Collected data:
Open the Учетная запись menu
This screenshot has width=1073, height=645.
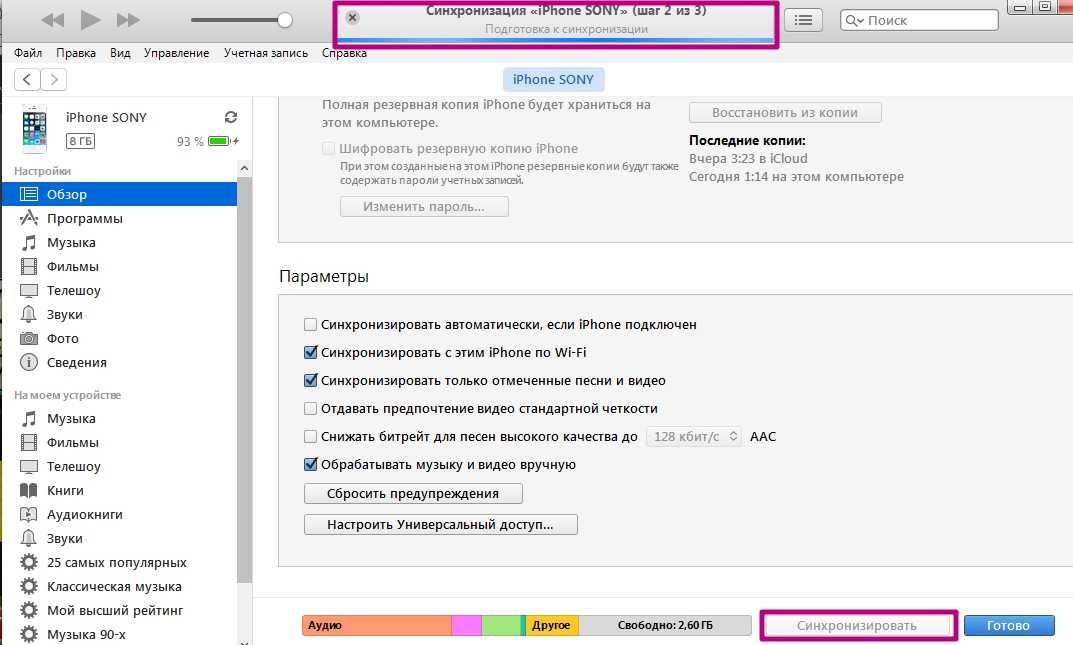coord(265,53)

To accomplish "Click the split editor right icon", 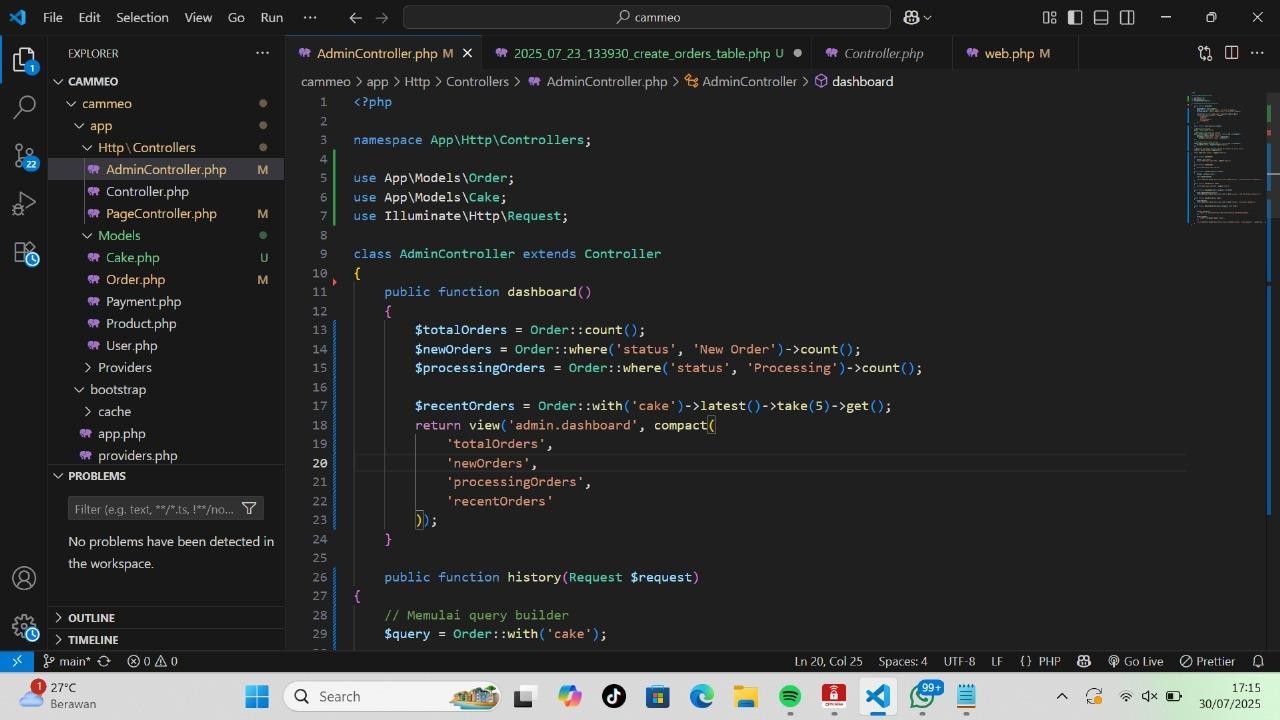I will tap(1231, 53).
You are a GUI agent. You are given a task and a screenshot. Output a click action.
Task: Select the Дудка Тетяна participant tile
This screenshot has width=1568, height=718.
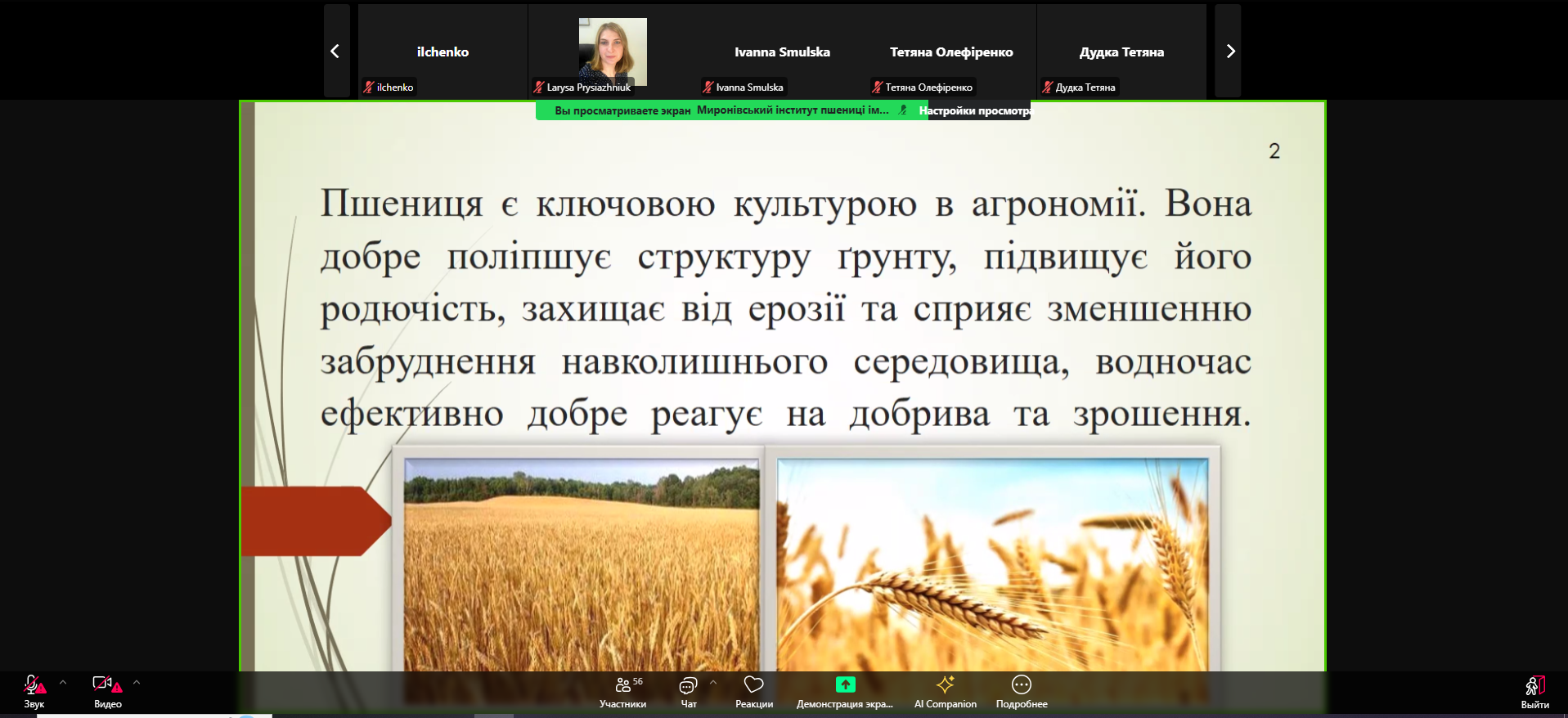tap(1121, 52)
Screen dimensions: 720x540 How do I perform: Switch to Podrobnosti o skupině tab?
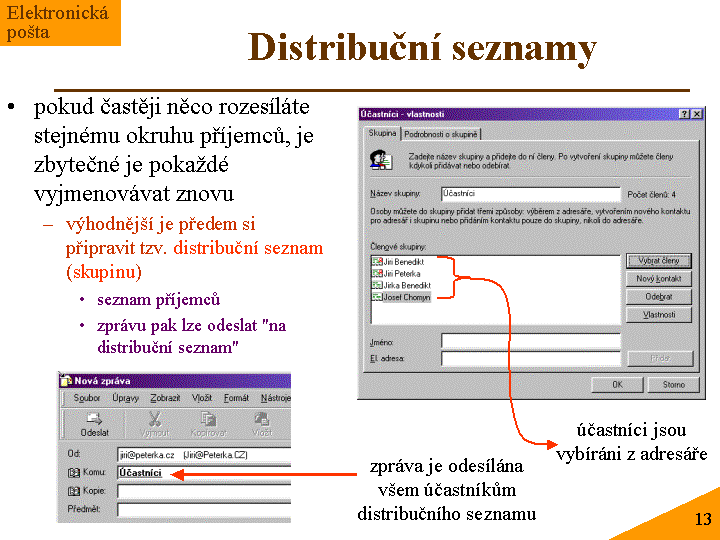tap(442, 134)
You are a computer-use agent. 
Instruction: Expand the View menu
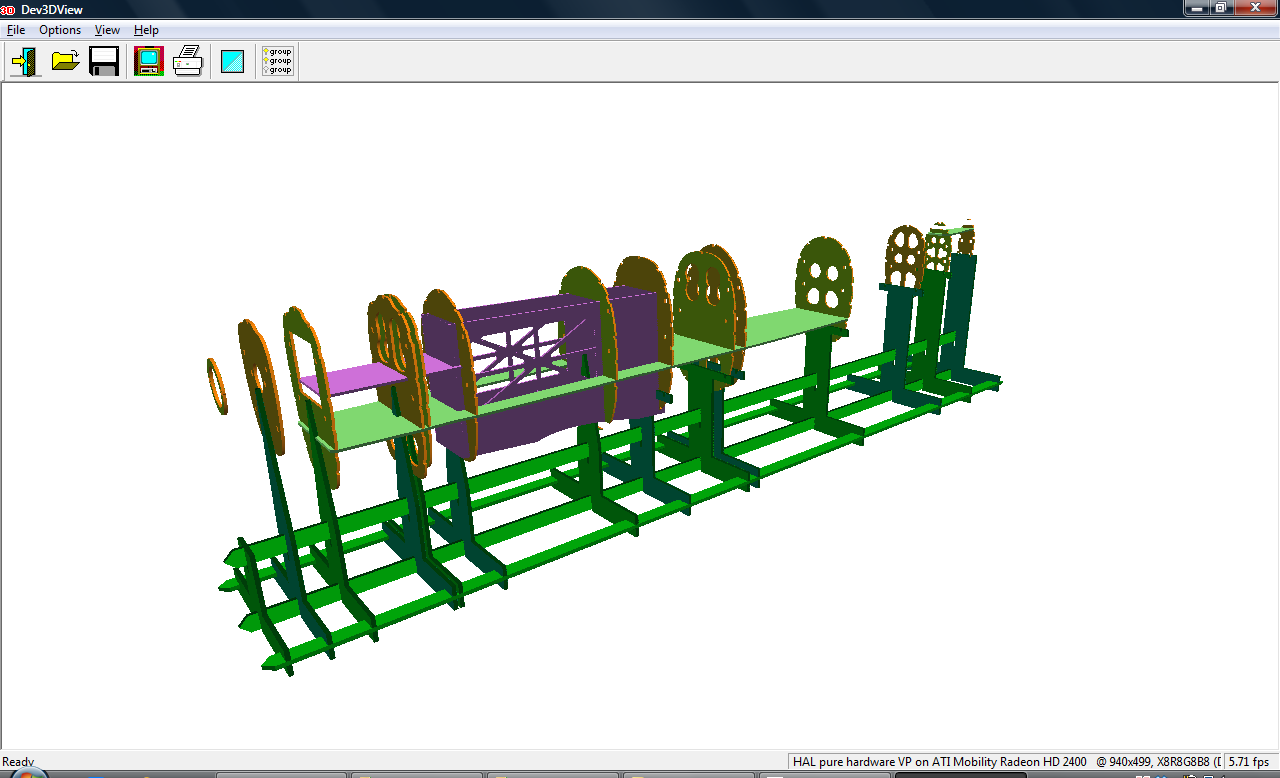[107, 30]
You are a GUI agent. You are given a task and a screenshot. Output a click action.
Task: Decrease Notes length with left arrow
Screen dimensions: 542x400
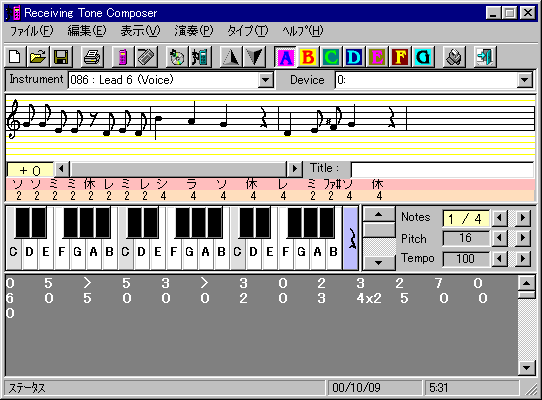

● DIRECTIONS: Nothing but the lines from the one with "Instruction: Expand the View menu" through the end of the entries above, both included, should be set down, exactly and without pictures.

● EXPECTED OUTPUT:
Instruction: Expand the View menu
[107, 30]
You are a GUI agent. You are given a task and a screenshot. Output a click action.
Task: Decrease Notes length with left arrow
Screen dimensions: 542x400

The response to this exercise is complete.